Marvell Plunges 17% Before S&P 500 Inclusion, Trades at 90x
MRVL•Marvell plunged 17% Friday—its largest one-day drop since last August—after a rally driven by Nvidia CEO Jensen Huang’s trillion-dollar endorsement and ahead of its S&P 500 inclusion on June 22. The shares trade at 90x forward earnings on $6 billion revenue, versus Broadcom’s 64x on $90 billion revenue and 48% AI growth.
1. Rally Driven by Nvidia Endorsement
Marvell’s stock rallied sharply in early June after Nvidia CEO Jensen Huang labelled the chipmaker as the next potential trillion-dollar company, sparking heavy investor demand for its custom AI and data-center networking solutions.

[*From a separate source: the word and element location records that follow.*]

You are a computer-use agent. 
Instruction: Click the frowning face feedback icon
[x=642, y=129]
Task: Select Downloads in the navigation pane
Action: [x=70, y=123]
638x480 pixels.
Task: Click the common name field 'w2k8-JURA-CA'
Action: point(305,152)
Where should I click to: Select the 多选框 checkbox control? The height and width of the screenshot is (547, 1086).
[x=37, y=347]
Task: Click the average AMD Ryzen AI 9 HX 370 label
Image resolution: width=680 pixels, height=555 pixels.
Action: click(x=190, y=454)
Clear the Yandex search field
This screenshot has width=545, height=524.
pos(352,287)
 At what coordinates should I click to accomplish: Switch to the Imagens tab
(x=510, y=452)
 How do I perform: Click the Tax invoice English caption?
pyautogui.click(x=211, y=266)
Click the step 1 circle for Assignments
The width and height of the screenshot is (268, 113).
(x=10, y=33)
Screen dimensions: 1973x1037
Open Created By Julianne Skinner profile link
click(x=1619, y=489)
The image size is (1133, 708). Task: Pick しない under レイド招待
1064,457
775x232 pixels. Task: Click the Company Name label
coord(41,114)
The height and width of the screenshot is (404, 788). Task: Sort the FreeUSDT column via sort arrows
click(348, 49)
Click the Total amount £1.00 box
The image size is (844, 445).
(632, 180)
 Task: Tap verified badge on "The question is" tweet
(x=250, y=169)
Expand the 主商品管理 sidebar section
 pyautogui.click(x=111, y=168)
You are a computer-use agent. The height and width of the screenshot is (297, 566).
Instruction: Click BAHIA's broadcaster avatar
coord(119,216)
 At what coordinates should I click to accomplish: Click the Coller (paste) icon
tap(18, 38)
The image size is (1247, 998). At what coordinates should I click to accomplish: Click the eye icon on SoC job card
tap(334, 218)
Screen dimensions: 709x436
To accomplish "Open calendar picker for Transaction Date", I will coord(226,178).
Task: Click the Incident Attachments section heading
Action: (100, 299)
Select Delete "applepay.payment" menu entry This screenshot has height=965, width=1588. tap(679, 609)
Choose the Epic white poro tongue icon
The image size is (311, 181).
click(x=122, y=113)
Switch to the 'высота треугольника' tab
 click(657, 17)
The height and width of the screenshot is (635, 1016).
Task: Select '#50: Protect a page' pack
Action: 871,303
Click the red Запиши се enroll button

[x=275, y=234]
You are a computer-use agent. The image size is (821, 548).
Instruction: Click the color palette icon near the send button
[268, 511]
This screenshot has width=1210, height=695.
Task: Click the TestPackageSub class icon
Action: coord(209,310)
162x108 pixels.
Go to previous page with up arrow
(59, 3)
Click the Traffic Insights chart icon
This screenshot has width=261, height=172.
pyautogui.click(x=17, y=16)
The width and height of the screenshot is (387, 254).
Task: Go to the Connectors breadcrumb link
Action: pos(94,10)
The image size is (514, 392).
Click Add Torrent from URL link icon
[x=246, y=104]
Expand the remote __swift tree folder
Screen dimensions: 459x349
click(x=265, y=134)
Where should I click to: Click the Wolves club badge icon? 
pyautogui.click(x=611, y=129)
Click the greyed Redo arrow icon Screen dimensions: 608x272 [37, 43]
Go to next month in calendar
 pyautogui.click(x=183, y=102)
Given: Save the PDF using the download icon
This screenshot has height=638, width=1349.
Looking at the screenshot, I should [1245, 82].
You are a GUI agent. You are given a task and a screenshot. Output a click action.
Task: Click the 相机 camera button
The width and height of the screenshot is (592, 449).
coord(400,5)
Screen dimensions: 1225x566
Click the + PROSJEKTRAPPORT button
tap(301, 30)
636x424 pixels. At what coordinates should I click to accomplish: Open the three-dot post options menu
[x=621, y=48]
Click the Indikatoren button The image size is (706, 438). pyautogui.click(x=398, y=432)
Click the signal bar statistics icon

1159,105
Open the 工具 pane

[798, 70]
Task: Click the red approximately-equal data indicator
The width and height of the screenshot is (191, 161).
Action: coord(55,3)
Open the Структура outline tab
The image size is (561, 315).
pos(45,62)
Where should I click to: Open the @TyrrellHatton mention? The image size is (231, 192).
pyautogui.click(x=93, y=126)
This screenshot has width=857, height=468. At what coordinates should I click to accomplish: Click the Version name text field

2. Worst One-Day Drop and S&P 500 Entry
On Friday, Marvell shares tumbled 17%, marking their steepest single-session decline since August, as profit-taking followed the prior gains; the company will join the S&P 500 on June 22, an inclusion set to attract additional passive investment flows.
3. Premium Valuation Versus Broadcom
Marvell trades at about 90x forward earnings on roughly $6 billion in annual revenue, compared with Broadcom’s 64x multiple on $90 billion revenue and 48% year-over-year AI growth, underscoring Marvell’s higher valuation and more concentrated customer base.